Can you reproduce the data beneath, keeping every line exact?

Entries shown Block Start

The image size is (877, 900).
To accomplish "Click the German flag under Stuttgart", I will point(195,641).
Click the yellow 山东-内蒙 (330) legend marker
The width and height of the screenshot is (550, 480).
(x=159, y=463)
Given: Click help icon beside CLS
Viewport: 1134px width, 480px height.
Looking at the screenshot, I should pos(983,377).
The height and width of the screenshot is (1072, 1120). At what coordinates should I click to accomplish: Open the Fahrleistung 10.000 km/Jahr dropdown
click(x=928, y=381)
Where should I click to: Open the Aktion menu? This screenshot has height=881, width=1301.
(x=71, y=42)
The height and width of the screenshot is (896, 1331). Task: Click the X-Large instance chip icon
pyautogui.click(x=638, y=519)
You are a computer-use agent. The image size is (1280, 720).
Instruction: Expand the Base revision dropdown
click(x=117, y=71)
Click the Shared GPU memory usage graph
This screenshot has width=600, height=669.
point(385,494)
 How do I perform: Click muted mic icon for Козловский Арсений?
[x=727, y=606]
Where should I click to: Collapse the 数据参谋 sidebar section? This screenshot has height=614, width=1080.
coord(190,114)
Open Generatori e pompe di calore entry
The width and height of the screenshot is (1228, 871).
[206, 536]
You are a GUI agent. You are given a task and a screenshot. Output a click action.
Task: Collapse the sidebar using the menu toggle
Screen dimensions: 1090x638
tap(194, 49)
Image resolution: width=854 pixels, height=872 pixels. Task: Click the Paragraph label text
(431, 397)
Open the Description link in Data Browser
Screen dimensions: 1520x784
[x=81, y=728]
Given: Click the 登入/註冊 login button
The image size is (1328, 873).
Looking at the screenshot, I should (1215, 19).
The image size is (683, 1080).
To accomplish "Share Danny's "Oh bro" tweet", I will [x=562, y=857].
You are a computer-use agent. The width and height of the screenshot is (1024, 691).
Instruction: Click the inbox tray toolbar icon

Entries shown Block End

> Written solution
The image size is (877, 900).
To accomplish "Click the German flag under Stuttgart", I will point(195,641).
Click the yellow 山东-内蒙 (330) legend marker
The width and height of the screenshot is (550, 480).
(x=159, y=463)
Given: Click help icon beside CLS
Viewport: 1134px width, 480px height.
Looking at the screenshot, I should pos(983,377).
The height and width of the screenshot is (1072, 1120). At what coordinates should I click to accomplish: Open the Fahrleistung 10.000 km/Jahr dropdown
click(x=928, y=381)
Where should I click to: Open the Aktion menu? This screenshot has height=881, width=1301.
(x=71, y=42)
The height and width of the screenshot is (896, 1331). Task: Click the X-Large instance chip icon
pyautogui.click(x=638, y=519)
You are a computer-use agent. The image size is (1280, 720).
Instruction: Expand the Base revision dropdown
click(x=117, y=71)
Click the Shared GPU memory usage graph
This screenshot has width=600, height=669.
point(385,494)
 How do I perform: Click muted mic icon for Козловский Арсений?
[x=727, y=606]
Where should I click to: Collapse the 数据参谋 sidebar section? This screenshot has height=614, width=1080.
coord(190,114)
Open Generatori e pompe di calore entry
The width and height of the screenshot is (1228, 871).
[206, 536]
You are a GUI agent. You are given a task and a screenshot. Output a click action.
Task: Collapse the sidebar using the menu toggle
Screen dimensions: 1090x638
tap(194, 49)
Image resolution: width=854 pixels, height=872 pixels. Task: Click the Paragraph label text
(431, 397)
Open the Description link in Data Browser
Screen dimensions: 1520x784
[x=81, y=728]
Given: Click the 登入/註冊 login button
The image size is (1328, 873).
Looking at the screenshot, I should (1215, 19).
The image size is (683, 1080).
To accomplish "Share Danny's "Oh bro" tweet", I will [x=562, y=857].
You are a computer-use agent. The width and height of the screenshot is (1024, 691).
Instruction: Click the inbox tray toolbar icon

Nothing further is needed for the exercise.